Each line that contains the word "agent" is to be copied from the records below.
--- START ---
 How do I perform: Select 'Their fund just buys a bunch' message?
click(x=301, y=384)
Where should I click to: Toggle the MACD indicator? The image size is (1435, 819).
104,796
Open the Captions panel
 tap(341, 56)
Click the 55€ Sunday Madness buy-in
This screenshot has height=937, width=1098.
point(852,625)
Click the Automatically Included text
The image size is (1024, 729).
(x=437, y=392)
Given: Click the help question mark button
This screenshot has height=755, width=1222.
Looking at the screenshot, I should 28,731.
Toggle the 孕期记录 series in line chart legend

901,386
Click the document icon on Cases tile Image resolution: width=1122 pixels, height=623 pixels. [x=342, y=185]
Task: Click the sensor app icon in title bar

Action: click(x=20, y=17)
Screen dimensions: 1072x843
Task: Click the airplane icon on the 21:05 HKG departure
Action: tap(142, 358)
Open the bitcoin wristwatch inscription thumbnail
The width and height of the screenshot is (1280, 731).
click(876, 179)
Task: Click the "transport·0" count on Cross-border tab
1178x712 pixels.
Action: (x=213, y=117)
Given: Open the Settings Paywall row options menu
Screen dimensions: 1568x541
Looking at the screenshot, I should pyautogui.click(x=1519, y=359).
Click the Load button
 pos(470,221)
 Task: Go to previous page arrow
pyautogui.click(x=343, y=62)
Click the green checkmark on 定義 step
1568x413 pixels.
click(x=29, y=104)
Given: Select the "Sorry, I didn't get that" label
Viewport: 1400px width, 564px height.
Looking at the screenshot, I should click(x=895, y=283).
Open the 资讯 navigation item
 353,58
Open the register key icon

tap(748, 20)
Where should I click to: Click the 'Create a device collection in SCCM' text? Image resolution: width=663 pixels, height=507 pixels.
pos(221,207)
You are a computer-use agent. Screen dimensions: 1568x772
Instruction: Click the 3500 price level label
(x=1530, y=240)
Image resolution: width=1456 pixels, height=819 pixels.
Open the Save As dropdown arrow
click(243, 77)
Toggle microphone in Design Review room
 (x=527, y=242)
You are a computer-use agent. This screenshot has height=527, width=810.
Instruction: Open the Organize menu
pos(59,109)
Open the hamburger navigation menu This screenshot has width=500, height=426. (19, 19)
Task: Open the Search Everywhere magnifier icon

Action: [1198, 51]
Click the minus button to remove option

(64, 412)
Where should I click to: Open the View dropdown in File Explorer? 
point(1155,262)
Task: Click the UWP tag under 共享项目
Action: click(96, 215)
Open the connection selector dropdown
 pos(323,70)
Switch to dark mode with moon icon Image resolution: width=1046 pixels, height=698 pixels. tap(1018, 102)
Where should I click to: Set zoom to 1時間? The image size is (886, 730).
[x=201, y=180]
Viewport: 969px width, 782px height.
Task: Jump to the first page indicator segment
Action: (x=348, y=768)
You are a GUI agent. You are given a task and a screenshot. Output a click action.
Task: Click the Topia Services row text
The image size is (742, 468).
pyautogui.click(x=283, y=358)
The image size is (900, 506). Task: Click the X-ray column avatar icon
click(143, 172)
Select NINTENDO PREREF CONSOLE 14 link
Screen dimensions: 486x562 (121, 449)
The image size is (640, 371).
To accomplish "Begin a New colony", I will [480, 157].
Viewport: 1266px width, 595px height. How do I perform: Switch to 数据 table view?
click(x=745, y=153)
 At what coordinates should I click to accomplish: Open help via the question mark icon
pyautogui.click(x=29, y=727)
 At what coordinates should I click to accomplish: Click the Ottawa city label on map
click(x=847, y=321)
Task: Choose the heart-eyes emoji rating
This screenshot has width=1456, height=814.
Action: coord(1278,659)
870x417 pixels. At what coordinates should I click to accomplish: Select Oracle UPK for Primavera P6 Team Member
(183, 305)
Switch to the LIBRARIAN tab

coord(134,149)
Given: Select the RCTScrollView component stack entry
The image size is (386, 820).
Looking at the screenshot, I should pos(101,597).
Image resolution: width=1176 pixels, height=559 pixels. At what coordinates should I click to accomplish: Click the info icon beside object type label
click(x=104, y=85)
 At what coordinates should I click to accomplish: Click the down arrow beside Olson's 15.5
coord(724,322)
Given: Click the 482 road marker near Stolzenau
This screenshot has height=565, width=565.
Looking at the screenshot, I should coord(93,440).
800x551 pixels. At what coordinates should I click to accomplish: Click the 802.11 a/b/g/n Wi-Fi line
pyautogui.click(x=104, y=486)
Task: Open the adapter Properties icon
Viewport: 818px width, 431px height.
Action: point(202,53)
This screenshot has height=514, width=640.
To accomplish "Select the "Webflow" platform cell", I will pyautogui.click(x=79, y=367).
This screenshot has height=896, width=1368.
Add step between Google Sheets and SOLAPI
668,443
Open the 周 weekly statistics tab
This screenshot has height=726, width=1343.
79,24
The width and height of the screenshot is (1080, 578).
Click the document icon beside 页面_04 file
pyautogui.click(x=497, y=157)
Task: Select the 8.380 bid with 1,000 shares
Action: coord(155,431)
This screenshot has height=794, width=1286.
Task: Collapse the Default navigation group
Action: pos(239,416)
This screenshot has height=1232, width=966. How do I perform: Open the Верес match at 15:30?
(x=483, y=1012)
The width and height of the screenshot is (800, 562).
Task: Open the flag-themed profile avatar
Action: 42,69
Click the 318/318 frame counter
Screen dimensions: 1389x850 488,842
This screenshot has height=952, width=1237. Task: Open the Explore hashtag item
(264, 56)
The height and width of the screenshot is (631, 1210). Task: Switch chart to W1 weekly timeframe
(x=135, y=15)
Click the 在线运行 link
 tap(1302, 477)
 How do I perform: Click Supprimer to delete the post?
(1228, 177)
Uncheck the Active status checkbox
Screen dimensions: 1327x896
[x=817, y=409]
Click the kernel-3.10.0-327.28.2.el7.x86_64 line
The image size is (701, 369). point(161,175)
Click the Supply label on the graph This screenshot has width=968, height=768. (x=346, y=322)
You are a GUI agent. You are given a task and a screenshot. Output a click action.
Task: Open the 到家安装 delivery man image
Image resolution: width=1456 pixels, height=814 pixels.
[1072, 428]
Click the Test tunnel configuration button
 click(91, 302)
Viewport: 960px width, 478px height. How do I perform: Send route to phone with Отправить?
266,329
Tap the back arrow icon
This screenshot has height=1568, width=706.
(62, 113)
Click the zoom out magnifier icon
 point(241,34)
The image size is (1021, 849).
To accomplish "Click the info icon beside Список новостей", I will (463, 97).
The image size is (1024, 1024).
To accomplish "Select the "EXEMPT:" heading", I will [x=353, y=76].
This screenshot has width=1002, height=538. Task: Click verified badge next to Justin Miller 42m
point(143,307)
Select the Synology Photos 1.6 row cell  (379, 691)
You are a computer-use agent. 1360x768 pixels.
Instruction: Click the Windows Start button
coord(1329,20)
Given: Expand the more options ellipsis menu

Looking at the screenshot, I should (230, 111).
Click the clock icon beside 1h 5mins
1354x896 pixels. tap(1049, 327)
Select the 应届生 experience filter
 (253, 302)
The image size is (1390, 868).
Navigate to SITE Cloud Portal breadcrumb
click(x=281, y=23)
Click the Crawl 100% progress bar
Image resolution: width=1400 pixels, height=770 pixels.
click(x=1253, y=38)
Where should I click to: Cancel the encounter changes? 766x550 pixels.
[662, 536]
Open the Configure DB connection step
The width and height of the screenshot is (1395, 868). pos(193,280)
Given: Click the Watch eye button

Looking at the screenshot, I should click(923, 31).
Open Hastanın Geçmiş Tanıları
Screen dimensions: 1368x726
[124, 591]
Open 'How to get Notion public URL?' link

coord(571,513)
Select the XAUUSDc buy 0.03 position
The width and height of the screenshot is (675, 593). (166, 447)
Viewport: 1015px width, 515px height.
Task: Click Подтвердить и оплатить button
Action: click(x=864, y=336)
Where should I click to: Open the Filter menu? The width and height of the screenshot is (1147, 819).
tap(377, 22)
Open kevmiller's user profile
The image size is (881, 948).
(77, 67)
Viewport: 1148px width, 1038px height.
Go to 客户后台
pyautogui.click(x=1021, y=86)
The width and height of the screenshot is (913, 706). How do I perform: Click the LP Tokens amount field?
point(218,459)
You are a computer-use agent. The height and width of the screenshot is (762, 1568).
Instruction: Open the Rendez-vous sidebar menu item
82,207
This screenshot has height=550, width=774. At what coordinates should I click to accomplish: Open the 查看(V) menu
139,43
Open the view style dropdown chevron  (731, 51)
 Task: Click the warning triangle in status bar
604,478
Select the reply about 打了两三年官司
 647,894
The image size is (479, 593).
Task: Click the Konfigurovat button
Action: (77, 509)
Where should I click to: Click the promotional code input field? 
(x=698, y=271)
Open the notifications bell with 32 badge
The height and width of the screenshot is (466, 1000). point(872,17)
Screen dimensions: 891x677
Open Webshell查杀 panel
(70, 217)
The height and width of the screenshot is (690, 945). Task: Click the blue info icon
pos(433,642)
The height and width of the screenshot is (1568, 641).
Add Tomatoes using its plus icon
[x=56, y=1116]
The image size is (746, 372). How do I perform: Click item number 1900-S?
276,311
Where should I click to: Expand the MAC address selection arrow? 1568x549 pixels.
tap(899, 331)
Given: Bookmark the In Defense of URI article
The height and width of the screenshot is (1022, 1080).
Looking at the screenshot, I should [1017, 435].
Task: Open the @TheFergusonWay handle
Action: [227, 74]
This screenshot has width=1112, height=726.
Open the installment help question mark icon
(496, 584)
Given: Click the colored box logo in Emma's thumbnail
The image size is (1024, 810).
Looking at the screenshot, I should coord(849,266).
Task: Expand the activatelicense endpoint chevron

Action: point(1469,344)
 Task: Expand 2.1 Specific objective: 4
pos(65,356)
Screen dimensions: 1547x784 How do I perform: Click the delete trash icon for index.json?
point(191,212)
--- END ---
→ WORKED SOLUTION:
You are a computer-use agent. Screen dimensions: 1568x772
You are a computer-use agent. This screenshot has height=527, width=810.
You are a GUI agent. You are given a task and a screenshot. Output a click action.
You are a GUI agent. You are given a task and a screenshot. Output a click action.
You are a computer-use agent. 1360x768 pixels.
You are a computer-use agent. The height and width of the screenshot is (762, 1568).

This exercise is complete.